**Written problem**. Reproduce verbatim the stretch of the data from the line containing "How do I perform: Enable the" through the line containing "pos(1394,43)", including both of those lines.
************
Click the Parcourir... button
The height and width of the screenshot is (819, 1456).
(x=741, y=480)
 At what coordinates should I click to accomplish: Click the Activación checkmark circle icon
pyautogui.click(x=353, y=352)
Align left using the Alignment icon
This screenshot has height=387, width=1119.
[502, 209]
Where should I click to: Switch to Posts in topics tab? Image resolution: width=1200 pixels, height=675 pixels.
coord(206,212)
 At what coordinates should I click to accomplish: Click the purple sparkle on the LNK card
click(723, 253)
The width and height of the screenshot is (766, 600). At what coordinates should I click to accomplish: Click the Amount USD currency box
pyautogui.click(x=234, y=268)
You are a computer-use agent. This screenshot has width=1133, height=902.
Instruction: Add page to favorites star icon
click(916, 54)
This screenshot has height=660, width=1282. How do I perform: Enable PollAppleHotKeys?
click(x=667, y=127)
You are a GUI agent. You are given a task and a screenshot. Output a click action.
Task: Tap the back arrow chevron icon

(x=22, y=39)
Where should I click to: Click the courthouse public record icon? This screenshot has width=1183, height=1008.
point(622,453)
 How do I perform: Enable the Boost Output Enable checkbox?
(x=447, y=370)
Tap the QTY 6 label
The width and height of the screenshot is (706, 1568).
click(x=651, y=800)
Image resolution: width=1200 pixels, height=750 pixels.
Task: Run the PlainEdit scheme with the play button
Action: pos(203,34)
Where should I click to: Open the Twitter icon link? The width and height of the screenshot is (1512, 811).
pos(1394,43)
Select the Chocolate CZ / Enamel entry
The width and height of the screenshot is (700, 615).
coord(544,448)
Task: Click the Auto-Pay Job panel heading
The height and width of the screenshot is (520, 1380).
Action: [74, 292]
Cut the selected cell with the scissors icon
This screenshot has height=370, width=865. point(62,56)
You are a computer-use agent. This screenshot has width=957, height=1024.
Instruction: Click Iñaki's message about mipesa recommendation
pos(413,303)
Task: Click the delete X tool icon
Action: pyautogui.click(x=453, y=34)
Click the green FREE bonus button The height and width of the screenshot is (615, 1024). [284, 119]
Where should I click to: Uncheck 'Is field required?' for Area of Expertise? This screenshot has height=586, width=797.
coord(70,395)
************
**Task result**.
 How do I perform: Enable the Boost Output Enable checkbox?
(x=447, y=370)
Tap the QTY 6 label
The width and height of the screenshot is (706, 1568).
click(x=651, y=800)
Image resolution: width=1200 pixels, height=750 pixels.
Task: Run the PlainEdit scheme with the play button
Action: pos(203,34)
Where should I click to: Open the Twitter icon link? The width and height of the screenshot is (1512, 811).
pos(1394,43)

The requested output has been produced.